### What is needed
Somewhere below are a line with "Почетак (318, 353)" and a later line with "афекат (727, 678)". Output exactly those lines and all lines between them.

### Provided data
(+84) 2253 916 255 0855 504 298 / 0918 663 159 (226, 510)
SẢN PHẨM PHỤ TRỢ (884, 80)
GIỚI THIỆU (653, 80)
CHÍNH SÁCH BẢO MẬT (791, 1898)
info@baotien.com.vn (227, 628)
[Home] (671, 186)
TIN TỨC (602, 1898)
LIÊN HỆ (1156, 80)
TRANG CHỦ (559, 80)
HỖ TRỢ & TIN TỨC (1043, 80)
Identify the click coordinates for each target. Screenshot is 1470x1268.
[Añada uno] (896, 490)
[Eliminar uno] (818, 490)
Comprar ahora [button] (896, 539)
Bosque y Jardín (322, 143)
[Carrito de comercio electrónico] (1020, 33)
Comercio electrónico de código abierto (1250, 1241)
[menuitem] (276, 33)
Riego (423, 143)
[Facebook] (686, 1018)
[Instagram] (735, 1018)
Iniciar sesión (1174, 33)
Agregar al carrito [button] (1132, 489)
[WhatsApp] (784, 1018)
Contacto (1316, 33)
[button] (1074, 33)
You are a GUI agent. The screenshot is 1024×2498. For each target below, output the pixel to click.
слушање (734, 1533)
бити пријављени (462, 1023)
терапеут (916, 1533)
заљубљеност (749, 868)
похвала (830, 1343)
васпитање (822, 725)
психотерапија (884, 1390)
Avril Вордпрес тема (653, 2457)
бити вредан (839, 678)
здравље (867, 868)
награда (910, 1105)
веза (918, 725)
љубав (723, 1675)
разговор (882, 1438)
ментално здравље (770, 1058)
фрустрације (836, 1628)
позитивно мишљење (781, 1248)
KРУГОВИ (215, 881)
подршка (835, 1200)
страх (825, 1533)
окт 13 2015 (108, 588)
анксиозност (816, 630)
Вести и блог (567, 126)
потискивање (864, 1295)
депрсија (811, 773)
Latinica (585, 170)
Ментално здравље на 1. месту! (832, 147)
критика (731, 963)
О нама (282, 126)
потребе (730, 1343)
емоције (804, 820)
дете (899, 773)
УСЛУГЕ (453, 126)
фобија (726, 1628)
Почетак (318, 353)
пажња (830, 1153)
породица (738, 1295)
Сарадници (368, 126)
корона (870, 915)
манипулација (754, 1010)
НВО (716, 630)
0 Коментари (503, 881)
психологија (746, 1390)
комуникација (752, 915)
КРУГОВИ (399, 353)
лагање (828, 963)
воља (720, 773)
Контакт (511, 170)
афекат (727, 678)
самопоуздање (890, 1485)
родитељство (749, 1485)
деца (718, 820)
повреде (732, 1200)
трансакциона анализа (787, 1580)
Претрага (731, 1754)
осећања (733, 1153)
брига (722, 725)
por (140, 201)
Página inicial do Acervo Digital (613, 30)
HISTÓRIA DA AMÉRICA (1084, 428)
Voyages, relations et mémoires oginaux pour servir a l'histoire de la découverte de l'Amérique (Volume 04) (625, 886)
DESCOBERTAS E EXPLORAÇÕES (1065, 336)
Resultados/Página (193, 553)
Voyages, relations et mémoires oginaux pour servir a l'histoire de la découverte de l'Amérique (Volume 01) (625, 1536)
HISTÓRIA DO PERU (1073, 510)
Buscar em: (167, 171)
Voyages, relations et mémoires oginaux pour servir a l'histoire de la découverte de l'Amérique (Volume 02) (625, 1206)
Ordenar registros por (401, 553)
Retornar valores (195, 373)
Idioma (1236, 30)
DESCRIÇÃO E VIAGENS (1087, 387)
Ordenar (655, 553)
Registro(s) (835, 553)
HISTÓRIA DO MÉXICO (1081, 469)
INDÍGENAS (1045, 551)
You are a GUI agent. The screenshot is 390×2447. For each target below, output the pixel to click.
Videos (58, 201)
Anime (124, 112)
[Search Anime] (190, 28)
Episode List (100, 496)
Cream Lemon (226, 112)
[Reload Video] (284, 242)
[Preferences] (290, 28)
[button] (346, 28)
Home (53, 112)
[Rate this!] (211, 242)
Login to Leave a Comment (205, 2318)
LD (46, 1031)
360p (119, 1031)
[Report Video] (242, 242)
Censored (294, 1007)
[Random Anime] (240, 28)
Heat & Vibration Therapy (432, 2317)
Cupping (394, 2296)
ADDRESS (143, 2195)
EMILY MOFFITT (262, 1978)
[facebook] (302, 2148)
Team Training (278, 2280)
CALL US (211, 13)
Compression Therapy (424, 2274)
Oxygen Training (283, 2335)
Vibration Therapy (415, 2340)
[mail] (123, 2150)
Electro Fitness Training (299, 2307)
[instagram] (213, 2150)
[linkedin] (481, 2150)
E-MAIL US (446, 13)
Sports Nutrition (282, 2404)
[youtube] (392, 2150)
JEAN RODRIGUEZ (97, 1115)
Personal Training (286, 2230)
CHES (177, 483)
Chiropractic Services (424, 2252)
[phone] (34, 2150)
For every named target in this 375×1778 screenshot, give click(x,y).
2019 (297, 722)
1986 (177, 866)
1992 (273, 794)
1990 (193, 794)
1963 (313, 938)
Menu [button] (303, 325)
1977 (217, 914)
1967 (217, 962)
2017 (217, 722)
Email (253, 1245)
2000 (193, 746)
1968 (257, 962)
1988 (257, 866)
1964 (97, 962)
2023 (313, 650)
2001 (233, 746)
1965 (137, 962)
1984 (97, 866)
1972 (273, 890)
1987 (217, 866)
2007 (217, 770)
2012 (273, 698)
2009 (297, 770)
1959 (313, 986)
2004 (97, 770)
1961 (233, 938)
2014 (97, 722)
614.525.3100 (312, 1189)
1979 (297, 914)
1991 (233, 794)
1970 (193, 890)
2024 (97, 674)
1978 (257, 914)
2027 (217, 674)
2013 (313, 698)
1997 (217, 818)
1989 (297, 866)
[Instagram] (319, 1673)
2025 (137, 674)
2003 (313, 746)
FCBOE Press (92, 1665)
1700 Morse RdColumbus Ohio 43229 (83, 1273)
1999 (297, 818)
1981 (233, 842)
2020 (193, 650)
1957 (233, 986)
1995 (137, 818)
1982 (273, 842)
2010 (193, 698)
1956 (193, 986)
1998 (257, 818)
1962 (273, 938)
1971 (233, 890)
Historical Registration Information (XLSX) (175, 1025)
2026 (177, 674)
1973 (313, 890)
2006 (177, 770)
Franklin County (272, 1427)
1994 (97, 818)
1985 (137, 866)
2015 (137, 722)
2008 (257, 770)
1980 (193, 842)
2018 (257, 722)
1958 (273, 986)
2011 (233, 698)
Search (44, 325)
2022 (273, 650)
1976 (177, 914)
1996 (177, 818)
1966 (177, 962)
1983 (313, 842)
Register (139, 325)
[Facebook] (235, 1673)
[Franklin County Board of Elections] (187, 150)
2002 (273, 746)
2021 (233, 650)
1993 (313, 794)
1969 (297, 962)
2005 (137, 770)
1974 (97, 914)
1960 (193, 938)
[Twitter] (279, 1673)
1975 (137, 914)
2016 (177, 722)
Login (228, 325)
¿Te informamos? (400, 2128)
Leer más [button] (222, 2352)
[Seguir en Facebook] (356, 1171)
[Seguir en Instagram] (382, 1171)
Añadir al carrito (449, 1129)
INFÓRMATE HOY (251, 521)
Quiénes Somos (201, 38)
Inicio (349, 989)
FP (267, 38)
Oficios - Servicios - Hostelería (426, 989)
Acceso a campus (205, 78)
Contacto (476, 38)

### Task answer
Почетак (318, 353)
пажња (830, 1153)
породица (738, 1295)
Сарадници (368, 126)
корона (870, 915)
манипулација (754, 1010)
НВО (716, 630)
0 Коментари (503, 881)
психологија (746, 1390)
комуникација (752, 915)
КРУГОВИ (399, 353)
лагање (828, 963)
воља (720, 773)
Контакт (511, 170)
афекат (727, 678)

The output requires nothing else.